Primitives

Source primitives

Signal generators of various types.

Sink primitives

Primitives that display signals in different ways or write the value of signal samples to files.

Arithmetic primitives

Basic adders, subtracters, multipliers, and amplifiers, for all the standard scalar data types (floating point, complex, fixed-point, and integer).

Nonlinear primitives

Primitives that compute transcendental functions, such as logarithm, cosine, sine, and exponential functions, as well as quantizer and table lookup primitives.

Logic primitives

Primitives that perform Boolean and comparison operations, such as and, or, and greater than.

Control primitives

Primitives that manipulate the flow of tokens, such as commutators and distributors, downsamplers and upsamplers, and forks.

Conversion primitives

Primitives that explicitly accomplish type conversion.

Matrix primitives

Matrix operators such as matrix addition and multiplication.

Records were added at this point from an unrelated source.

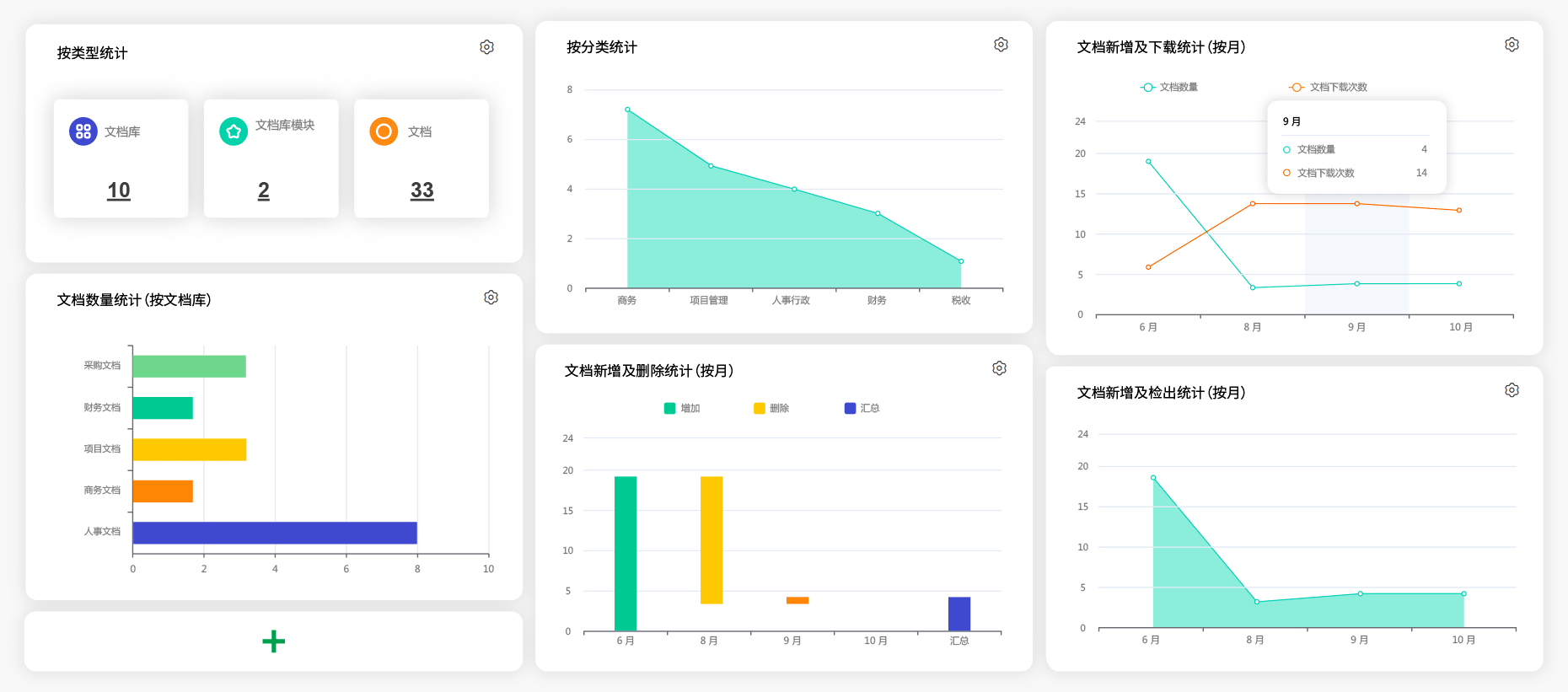Open settings gear for 按类型统计 card
Screen dimensions: 1568x692
[x=486, y=47]
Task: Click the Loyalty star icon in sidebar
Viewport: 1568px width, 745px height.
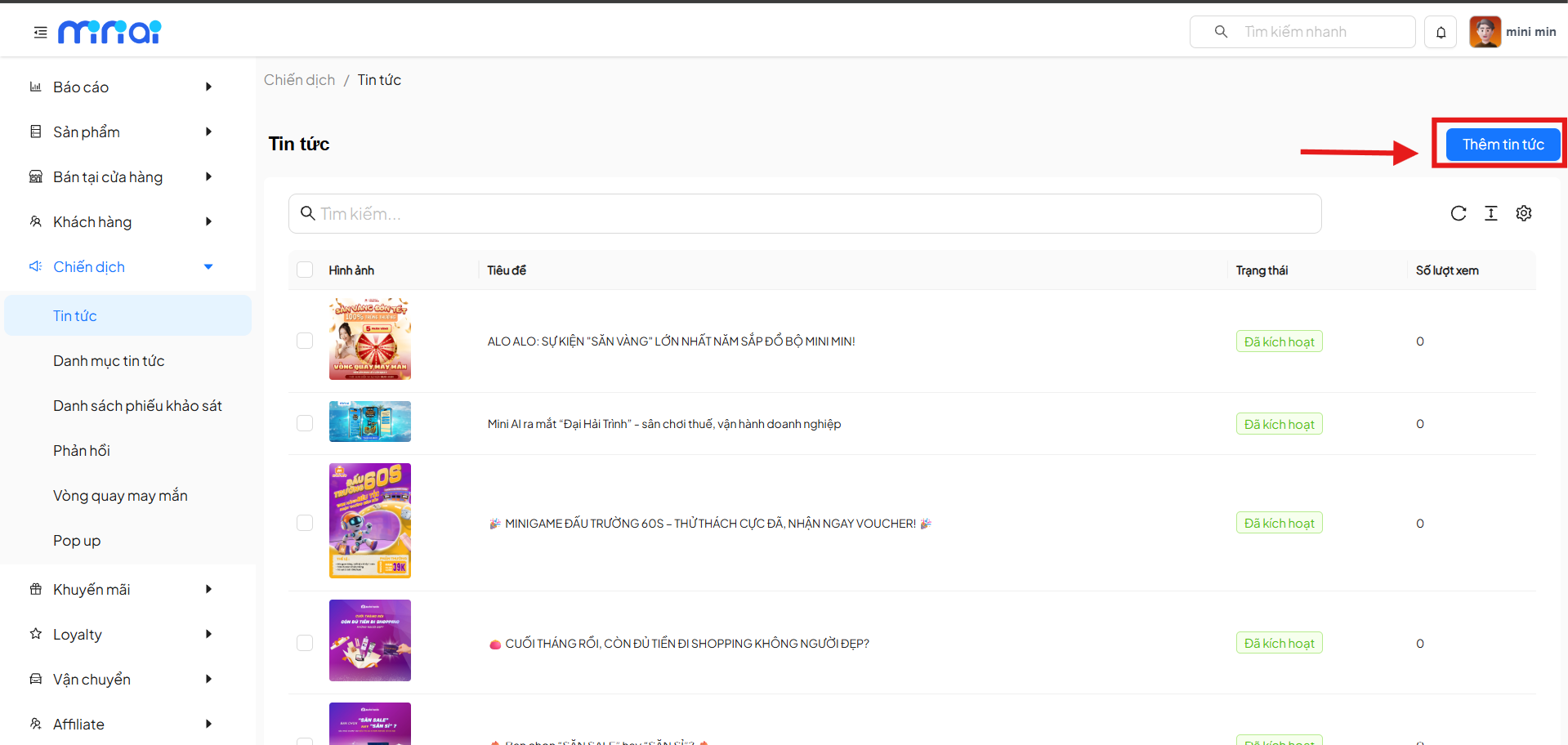Action: click(36, 634)
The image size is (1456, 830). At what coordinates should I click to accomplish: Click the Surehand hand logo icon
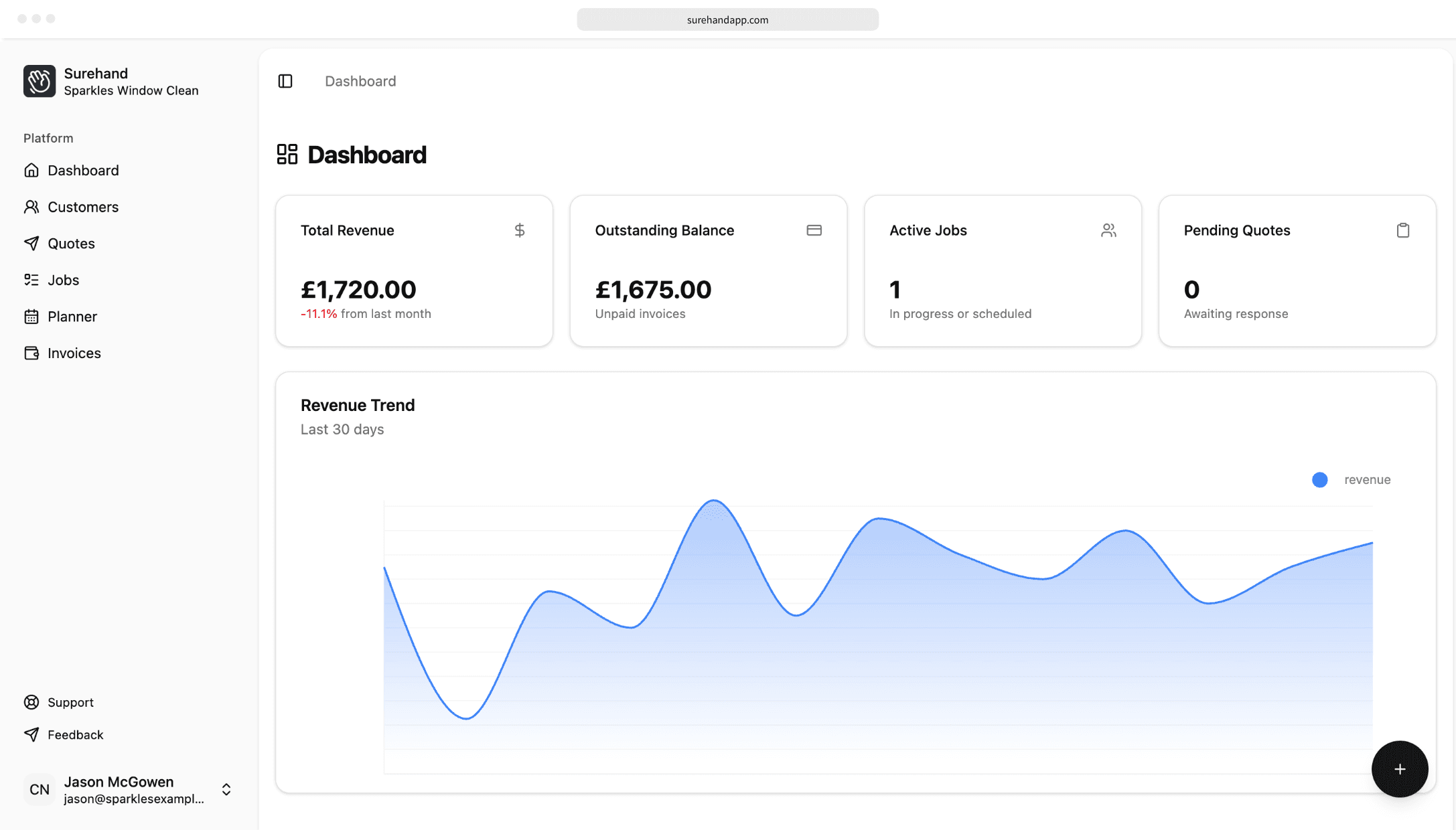[40, 81]
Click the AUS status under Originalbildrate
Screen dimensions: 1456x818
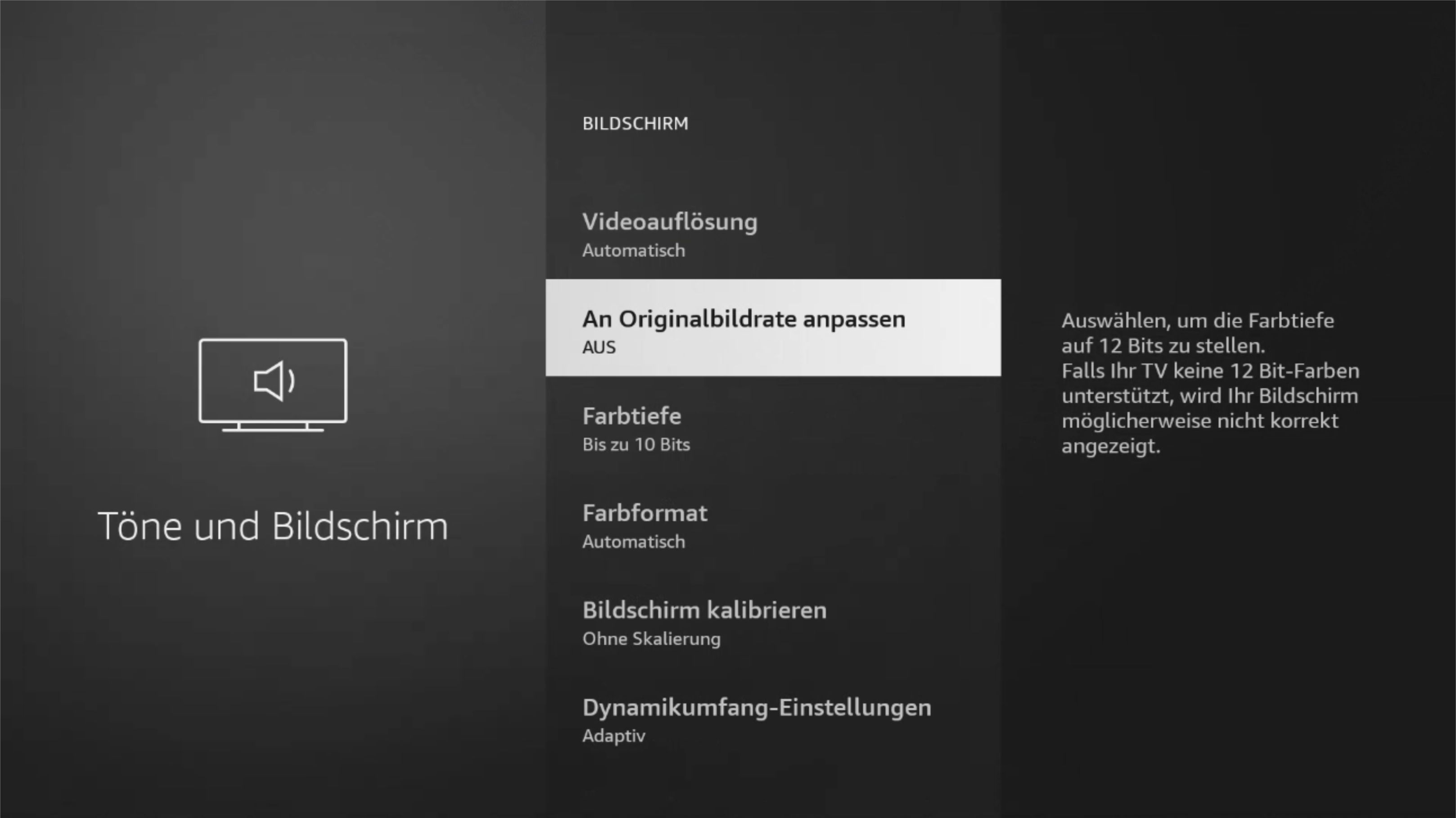(x=599, y=347)
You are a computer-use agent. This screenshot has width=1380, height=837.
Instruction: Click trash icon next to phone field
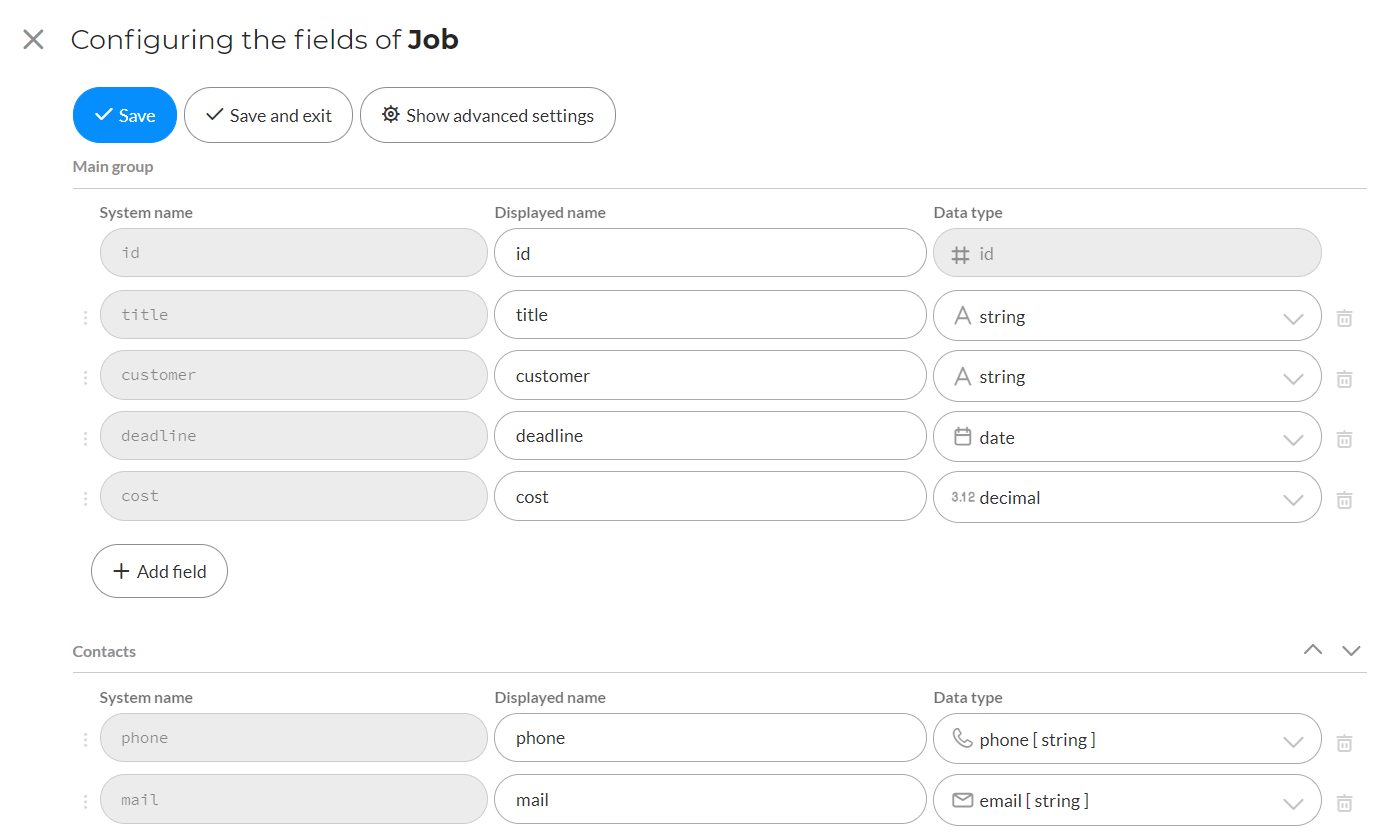[x=1345, y=743]
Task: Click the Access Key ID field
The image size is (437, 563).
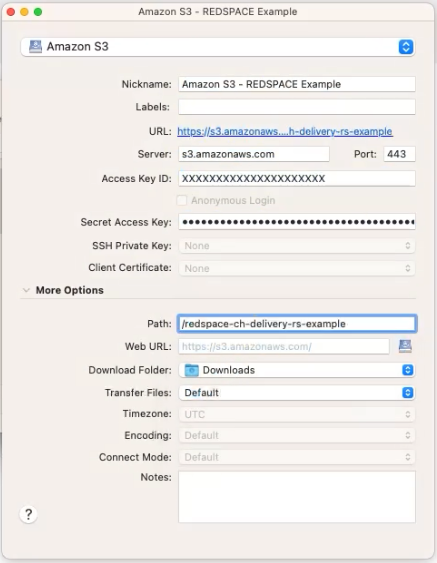Action: (297, 178)
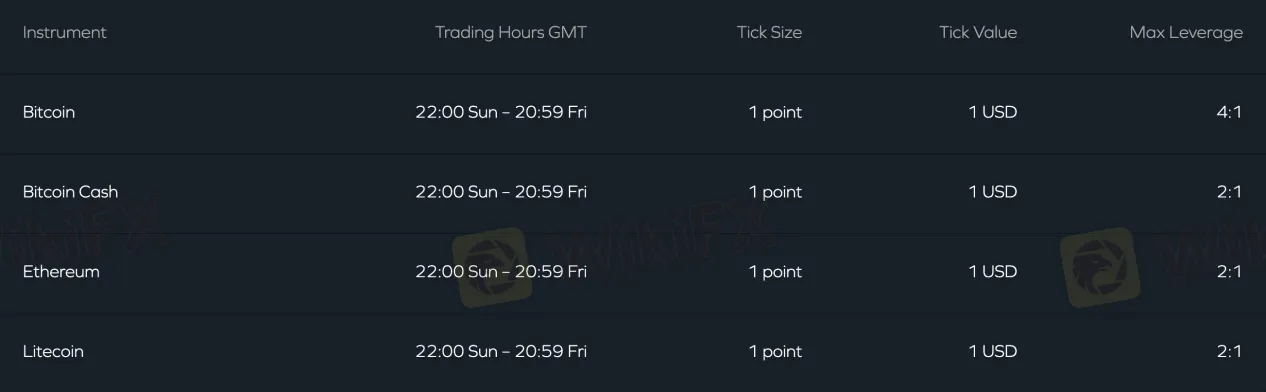Click Litecoin's 2:1 leverage value
The height and width of the screenshot is (392, 1266).
1229,352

Signal processing (DSP) primitives

Various signal processing functions such as fixed and adaptive filters of various types.

Filter primitives

Communication primitives

Primitives that are specific to digital communications functions, such as pulse shapers, speech coders, and QAM encoders.

Telecommunication primitives

Touch-tone generators and decoders, channel models, and PCM coders.

Radar primitives

The primitives and modules collected in this library where developed by Karim Khiar from Thomson CSF. They are used by a demonstration named RadarChainProcessing which can be found in MLD Libraries→HOF Domain→Demo. The radar simulation, though five-dimensional, is implemented using SDF, which is a one-dimensional data flow model.

Image processing primitives

Primitives for image and video signal processing.

Neural network primitives

The neural network primitives demonstrate logic functions using classical artificial neurons and McCulloch-Pitts neuron.

Tcl/Tk primitives

Most of the primitives that interface to Tcl appear in libraries that reflect their function. For instance, all the primitives beginning with Tk in the sinks library are actually Tcl primitives derived from TclScript. This is the most generic Tcl primitive with no function on its own. It must have a Tcl script associated with it to make it useful. Please refer to Programming→Using Tcl/Tk in primitives to learn about writing such scripts.